Martin Eden, et les commentateurs se sont plu à l’assurer, c’est jack London. Certes mais un Jack London, étrangement inspiré qui par une sorte de projection médiumnique a pressenti sa propre fin, sa propre désespérance.
Martin Eden, c’est aussi moi et peut-être vous.
Un peu plus instruit que le frustre marin, moins physique mais autodidacte acharné, passant outre les diplômes et autres certifications officielles. Revanche du laissé pour compte mais avidité à vivre et à savoir en quelques domaines que ce soit. Impuissant à transformer une société qui n’a jamais pu l’être, revenu de toutes les utopies et de tous les idéaux, vivant pour l’acquisition de sa propre perception de l’existence, profondément anarchiste et individualiste mais aussi profondément déçu.

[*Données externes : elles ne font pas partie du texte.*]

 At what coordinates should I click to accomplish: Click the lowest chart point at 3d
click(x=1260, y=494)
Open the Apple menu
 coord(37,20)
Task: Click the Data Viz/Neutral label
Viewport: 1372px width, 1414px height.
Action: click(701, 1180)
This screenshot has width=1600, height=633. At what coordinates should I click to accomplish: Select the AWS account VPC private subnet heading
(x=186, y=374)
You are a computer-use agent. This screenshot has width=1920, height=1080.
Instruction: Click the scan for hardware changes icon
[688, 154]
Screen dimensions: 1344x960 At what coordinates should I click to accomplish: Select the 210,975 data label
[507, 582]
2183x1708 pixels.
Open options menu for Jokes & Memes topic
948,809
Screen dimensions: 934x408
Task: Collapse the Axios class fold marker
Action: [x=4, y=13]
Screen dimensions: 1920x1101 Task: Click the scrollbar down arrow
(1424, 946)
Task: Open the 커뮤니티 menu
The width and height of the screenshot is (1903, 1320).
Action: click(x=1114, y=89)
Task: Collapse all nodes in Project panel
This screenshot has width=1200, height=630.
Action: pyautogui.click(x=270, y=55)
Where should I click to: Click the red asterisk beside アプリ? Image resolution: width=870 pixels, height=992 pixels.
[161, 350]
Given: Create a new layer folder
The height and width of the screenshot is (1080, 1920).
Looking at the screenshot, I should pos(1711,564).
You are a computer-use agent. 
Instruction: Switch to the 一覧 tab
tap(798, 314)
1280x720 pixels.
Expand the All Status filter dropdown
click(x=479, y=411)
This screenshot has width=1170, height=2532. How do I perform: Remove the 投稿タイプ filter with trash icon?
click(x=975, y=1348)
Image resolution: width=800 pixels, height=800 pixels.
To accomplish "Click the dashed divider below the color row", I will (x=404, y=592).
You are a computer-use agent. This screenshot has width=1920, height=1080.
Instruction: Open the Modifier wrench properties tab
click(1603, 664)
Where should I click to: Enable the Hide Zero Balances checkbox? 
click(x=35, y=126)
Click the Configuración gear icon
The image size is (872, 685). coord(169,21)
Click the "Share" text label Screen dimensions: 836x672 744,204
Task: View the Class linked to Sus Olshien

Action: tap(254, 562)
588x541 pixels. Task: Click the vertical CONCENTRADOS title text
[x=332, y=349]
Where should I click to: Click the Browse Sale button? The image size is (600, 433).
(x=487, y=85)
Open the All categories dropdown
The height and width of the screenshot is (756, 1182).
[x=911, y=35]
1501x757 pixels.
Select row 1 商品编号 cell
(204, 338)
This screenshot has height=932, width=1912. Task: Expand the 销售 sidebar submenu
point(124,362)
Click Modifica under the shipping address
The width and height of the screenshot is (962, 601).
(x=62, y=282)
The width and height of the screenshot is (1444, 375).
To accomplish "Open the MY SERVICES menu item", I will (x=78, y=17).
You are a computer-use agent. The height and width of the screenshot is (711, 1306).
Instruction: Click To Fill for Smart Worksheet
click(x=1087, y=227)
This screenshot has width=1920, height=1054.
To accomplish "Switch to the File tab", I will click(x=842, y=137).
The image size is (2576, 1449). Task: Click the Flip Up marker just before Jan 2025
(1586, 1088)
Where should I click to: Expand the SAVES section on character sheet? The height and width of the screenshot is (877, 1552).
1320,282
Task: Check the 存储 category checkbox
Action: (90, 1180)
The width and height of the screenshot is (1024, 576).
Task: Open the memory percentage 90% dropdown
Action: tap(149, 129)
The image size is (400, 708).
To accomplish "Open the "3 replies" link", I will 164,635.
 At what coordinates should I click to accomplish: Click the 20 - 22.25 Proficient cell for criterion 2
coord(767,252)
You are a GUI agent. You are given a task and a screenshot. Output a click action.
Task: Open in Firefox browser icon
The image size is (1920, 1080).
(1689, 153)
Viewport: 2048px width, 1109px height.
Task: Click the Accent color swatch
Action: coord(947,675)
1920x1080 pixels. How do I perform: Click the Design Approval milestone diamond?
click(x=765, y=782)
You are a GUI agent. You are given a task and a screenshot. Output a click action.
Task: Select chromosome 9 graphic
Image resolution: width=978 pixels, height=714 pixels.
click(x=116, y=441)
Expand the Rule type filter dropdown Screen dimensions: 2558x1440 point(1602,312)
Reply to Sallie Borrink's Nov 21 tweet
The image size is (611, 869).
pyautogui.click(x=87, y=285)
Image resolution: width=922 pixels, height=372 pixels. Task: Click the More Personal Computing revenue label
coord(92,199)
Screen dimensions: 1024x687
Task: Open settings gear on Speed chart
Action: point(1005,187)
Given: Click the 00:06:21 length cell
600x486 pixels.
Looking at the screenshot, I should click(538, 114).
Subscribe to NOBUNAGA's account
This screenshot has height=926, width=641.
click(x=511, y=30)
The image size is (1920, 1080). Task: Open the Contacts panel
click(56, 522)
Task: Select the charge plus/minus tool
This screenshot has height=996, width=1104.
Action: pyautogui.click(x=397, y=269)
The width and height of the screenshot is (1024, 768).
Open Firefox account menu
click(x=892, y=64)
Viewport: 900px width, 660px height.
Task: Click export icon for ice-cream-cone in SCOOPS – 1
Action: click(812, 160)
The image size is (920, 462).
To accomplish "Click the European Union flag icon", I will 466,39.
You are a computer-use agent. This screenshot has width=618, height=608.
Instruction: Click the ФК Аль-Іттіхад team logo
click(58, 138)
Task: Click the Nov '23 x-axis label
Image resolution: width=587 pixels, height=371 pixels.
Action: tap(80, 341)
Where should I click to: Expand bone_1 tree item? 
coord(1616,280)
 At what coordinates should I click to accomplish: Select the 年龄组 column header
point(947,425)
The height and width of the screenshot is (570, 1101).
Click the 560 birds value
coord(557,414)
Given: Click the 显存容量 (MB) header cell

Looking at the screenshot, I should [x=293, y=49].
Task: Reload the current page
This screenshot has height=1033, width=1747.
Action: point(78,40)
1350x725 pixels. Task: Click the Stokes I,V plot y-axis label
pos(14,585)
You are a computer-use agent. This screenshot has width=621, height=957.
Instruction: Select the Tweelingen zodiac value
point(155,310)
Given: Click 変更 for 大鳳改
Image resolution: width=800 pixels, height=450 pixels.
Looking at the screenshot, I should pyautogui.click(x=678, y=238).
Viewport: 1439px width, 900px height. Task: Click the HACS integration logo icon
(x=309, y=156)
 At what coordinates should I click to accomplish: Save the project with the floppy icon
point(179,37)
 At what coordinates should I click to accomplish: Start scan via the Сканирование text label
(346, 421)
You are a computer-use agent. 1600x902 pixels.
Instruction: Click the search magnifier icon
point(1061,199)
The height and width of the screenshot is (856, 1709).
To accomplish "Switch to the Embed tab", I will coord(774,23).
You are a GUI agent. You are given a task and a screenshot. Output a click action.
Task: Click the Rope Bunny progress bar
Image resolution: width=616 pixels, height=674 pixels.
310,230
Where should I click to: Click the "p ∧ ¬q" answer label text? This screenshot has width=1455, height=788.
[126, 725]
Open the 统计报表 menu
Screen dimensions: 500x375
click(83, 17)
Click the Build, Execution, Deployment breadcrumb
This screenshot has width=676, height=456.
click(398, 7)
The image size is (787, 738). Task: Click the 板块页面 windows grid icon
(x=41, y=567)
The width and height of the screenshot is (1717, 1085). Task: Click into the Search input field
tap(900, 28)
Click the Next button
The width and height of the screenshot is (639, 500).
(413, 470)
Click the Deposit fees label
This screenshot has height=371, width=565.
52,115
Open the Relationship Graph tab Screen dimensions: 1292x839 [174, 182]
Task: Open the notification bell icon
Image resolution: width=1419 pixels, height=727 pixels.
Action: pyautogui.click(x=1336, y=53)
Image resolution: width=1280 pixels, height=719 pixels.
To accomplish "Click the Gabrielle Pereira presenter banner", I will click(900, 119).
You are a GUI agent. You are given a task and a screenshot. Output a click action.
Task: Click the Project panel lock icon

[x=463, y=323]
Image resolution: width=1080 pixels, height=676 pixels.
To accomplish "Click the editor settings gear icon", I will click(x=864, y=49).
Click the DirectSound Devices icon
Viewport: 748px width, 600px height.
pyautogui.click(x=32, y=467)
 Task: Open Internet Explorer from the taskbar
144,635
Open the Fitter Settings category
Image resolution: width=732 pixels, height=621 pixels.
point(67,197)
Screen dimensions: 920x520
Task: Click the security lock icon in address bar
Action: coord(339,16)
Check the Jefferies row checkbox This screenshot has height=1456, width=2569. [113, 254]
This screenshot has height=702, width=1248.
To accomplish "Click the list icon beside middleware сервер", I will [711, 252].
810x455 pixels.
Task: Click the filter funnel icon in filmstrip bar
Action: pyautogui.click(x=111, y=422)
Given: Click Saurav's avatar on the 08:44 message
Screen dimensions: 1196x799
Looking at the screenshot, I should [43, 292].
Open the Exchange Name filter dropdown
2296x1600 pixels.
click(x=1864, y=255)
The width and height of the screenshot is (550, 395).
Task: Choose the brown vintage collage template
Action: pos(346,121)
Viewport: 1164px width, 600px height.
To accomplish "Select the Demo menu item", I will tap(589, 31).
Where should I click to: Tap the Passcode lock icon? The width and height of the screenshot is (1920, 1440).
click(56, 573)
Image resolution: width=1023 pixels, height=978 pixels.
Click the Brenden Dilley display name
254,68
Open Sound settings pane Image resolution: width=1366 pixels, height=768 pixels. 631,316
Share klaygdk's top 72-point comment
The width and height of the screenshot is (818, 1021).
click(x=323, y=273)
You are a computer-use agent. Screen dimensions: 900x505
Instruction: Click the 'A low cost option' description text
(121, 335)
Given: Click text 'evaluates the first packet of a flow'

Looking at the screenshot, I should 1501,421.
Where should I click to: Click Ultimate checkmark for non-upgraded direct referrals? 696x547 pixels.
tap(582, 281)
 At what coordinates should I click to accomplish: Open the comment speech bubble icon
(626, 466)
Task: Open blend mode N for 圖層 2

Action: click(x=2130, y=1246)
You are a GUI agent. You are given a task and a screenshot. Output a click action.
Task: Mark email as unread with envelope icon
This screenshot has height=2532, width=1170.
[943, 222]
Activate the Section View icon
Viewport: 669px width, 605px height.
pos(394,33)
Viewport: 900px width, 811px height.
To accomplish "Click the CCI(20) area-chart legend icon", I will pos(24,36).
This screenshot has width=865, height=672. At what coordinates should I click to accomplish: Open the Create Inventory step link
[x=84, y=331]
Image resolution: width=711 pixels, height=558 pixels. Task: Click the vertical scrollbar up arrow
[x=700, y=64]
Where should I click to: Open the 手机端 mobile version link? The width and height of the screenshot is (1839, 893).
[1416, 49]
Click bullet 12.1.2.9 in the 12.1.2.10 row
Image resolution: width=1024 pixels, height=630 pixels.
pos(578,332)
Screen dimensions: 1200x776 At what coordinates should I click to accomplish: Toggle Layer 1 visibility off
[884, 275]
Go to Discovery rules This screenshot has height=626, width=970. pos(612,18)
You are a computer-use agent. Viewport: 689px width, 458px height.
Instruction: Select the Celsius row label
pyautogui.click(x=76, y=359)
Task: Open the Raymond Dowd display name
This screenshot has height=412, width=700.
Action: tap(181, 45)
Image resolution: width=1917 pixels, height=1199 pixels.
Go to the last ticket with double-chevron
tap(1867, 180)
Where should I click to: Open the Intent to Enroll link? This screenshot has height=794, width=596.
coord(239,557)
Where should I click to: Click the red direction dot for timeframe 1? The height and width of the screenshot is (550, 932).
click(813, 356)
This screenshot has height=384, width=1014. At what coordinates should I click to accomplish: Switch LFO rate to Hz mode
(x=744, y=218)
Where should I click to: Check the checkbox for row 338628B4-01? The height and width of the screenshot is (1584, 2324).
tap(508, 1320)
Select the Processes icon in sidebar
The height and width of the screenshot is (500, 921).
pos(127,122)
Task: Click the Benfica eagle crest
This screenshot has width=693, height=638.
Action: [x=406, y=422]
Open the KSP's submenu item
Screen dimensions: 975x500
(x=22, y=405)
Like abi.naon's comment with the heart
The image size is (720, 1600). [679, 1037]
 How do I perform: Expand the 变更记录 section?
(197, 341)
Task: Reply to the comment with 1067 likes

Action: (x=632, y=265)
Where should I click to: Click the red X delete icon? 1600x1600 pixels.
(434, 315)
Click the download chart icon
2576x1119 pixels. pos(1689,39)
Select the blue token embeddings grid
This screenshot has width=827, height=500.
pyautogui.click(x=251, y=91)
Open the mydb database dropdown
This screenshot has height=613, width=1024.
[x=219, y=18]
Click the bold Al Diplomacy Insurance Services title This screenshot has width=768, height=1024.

Martin Eden, c’est surtout toute la schizophrénie de London, déchiré entre ses sympathies socialistes, sa négation profonde des théories de puissance de Nietzsche et son propre individualisme forcené basé sur la résistance et la force physique dont il a nourri sa jeunesse aventureuse.
Le roman ne serait au fond qu’assez banal, sans cette dimension philosophique et politique qui en fait un chef d’oeuvre totalement intemporel.
Ce qu’a parfaitement compris Pietro Marcello car on aurait bien du mal à situer l’époque exacte de son film. Luca Marinelli est un très acceptable Eden italien et l’Italie politique offre un fond historique très acceptable au roman original. Un film que n’aurait pas renié Pasolini ou Antonioni et qui rassure sur la santé florissante du cinéma italien.